> _What is expected_
Only an exact repetition of the lines from the one that holds "Task: Expand the Administration menu" to the end of the records is wanted.

> _Records_
Segment Open
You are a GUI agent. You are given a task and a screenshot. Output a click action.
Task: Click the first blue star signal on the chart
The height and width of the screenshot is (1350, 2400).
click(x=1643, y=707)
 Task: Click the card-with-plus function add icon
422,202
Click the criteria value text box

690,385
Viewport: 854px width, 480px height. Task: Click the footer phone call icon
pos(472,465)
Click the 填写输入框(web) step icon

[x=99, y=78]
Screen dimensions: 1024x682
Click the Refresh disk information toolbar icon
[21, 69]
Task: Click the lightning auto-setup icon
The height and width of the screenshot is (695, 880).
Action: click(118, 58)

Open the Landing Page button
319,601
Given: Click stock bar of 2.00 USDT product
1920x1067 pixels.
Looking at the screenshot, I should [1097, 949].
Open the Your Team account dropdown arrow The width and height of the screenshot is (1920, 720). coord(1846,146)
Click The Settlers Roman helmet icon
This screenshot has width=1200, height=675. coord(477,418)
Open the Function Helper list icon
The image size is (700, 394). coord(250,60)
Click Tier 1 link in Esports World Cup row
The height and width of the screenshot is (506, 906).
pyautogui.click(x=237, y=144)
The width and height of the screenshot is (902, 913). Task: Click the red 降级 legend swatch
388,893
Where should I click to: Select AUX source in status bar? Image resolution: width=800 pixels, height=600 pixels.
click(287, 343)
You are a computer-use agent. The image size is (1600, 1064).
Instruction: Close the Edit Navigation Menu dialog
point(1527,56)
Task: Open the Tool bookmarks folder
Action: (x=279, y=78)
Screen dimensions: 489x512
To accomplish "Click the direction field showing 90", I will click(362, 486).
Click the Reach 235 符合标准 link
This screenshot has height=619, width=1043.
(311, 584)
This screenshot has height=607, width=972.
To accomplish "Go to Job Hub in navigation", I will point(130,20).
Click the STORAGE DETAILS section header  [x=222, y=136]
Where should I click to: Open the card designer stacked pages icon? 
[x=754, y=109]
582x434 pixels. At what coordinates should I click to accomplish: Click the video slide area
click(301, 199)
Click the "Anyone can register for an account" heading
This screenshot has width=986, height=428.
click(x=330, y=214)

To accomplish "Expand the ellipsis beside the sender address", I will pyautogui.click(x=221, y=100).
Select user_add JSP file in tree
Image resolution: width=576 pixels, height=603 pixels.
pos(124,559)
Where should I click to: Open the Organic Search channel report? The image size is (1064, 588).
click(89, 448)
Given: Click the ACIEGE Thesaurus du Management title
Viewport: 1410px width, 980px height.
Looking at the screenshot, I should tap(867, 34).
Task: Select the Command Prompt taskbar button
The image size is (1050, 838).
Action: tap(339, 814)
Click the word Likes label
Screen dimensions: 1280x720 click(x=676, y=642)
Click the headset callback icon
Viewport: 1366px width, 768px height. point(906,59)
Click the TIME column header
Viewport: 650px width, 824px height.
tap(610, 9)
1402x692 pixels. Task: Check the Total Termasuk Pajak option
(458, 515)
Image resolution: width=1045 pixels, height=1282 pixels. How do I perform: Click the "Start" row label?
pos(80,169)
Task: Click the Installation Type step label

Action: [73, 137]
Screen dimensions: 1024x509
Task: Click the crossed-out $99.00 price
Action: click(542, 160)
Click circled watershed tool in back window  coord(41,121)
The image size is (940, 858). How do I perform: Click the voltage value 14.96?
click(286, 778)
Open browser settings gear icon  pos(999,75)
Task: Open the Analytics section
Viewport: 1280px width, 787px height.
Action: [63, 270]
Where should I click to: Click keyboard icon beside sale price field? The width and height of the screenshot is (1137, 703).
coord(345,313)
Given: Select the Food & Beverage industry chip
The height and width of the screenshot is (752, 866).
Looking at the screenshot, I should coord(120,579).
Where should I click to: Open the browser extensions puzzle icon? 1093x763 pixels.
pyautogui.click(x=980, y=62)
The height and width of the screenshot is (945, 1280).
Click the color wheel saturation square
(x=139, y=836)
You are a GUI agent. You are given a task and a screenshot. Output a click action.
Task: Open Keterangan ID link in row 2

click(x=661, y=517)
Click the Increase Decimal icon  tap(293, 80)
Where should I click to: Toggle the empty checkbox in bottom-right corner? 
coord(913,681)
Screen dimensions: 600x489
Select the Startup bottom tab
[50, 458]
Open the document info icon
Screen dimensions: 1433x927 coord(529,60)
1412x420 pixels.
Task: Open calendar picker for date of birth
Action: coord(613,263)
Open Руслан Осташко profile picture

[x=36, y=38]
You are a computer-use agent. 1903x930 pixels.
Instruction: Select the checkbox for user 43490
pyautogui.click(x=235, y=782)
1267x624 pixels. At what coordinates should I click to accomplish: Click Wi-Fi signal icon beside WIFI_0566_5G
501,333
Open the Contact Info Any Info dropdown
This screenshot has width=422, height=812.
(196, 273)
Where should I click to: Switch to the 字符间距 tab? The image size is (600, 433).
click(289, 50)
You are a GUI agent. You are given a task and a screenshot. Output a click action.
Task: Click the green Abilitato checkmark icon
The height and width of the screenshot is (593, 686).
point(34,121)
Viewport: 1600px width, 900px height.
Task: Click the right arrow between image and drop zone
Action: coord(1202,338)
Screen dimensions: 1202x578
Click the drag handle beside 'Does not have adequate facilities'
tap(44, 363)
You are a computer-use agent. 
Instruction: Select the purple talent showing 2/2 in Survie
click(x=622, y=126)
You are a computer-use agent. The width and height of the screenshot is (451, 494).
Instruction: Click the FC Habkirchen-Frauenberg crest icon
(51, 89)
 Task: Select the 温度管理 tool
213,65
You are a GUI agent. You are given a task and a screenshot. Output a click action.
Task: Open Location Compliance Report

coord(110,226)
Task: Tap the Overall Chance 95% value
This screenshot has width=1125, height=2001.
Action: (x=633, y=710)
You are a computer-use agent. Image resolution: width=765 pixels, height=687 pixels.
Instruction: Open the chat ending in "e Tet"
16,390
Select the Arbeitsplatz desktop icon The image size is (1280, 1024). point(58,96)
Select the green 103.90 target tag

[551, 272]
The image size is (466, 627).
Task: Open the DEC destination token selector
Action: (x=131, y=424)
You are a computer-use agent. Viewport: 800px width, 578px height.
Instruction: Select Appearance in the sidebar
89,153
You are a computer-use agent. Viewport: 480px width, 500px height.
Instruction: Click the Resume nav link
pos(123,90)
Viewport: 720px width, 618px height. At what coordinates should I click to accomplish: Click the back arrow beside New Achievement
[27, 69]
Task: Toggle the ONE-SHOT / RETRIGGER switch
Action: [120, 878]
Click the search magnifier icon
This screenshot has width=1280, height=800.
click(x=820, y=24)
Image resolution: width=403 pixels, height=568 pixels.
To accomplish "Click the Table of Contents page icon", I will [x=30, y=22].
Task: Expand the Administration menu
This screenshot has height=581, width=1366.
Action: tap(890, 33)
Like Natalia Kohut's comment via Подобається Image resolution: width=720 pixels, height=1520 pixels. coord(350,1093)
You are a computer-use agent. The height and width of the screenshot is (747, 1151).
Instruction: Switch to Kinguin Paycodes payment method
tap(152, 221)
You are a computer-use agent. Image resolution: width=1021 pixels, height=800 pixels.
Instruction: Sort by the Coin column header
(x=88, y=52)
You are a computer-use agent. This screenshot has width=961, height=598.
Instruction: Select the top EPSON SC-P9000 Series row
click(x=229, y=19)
Segment Closed
> _Your response_
Task: Expand the Administration menu
This screenshot has height=581, width=1366.
Action: tap(890, 33)
Like Natalia Kohut's comment via Подобається Image resolution: width=720 pixels, height=1520 pixels. coord(350,1093)
You are a computer-use agent. The height and width of the screenshot is (747, 1151).
Instruction: Switch to Kinguin Paycodes payment method
tap(152, 221)
You are a computer-use agent. Image resolution: width=1021 pixels, height=800 pixels.
Instruction: Sort by the Coin column header
(x=88, y=52)
You are a computer-use agent. This screenshot has width=961, height=598.
Instruction: Select the top EPSON SC-P9000 Series row
click(x=229, y=19)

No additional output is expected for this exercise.